Archive for October 30th, 2006

Corporate Recruitment Blogs - getting up close and personal

Monday, October 30th, 2006

 ogilvy-blog.JPG

Do you have a weblog (blog)?  There are nearly 60 million blogs.  Over 175,000 new blogs are added each day and bloggers update their blogs regularly, with over 1.6 million posts per day (or over 18 updates a second).  Actually these figures are probably quite conservative, if we add the likes of social networking platforms like MySpace with their blog functionality, claiming 230,000 new accounts per day.  Blogs allow people to showcase themselves and their desired personal brand, to share their personality, philosophies and thoughts using words, pictures, video, and audio.  Blogs are interactive; they typically invite input from others, allowing people to connect, share, question, network, develop relationships, and build online communities.
 

What about blogs in a business context?
While personal blogging is going off with a whizz and a bang, things are happening at a much slower pace when it comes to companies jumping on the blogging band wagon.  I’m actually struggling to find any blogs on the websites of large New Zealand or Australian corporates (or even standalone blogs specifically promoting their products or services), so please share if you are aware of any.  According to research in the United States, only 40 (8%) of the Fortune 500 have official corporate blogs.  Taking a quick glance of a selection of these 40 sites, I noticed the different ways these companies present their blogs.  I think PR companies have been involved in writing the content of some blogs, chief executives feature prominently as key contributors, and some even devolve contributions or separate ‘company-branded’ blogs to employees – the creative writing skills on some sites are very impressive.  (By the way, IBM has a good policy for its employees on acceptable blogging.)  Many blog entries were updates about new products or innovations, whereas some talked more about their company culture and daily work challenges and/or encouraged customer interaction and input.  I was quite amazed by the large number of comments, feedback and queries some of these blogs receive.

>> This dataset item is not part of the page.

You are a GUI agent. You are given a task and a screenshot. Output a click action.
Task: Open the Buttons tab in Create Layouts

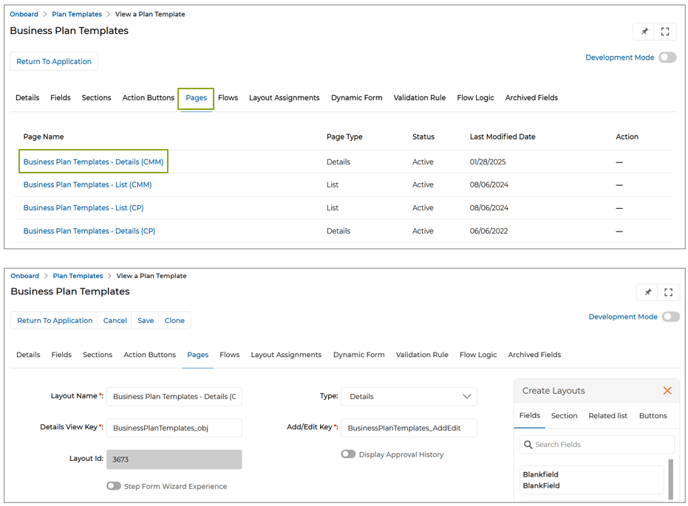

Market research by Tekrati Inc, an independent United States research company, has indicated that nearly 70 percent of all corporate website operators plan to implement corporate blogs by the end of 2006.


Does a corporate blog make good business sense?   
A blog gives a company a human face and its own voice.  Blogs can make a corporation seem more approachable.  Some blog contributors are doing a great job of being seen as “thought leaders” in their areas of specialisation, in educating customers and encouraging their buy-in, addressing customer issues and acting on this feedback – free market research!  Jonathan Schwartz, CEO of Sun Microsystems comments in his popular blog:

We’ve moved from the information age to the participation age, and trust is the currency of the participation age. Companies need to speak with one voice and be authentic. Blogging allows you to speak out authentically on your own behalf, and in the long run people will recognize that. Do it consistently and they trust you.
 

What about ‘corporate recruitment blogs’ then?
This is where things are getting very interesting.  Keeping the above benefits in mind, corporate recruitment blogs provide a real opportunity and great promise in really connecting with jobseekers.  Pioneers, like Microsoft, have been recruitment blogging for a few years.  I find the contributors to their Jobsblog site to be personable (not PR-ish) and informative.  They provide a range of tips and appear to offer transparency about the Microsoft recruitment process, especially in response to jobseeker queries. 
As I read the entries I also get a feel for the sort of attributes they are looking for in a candidate (more than can be gauged from a job description and a typical vacancies page), which would assist jobseekers to decide whether they should apply or not in the first place.  Jobsblog have recently started an Australian entry, which includes some specific information relevant to a New Zealand audience.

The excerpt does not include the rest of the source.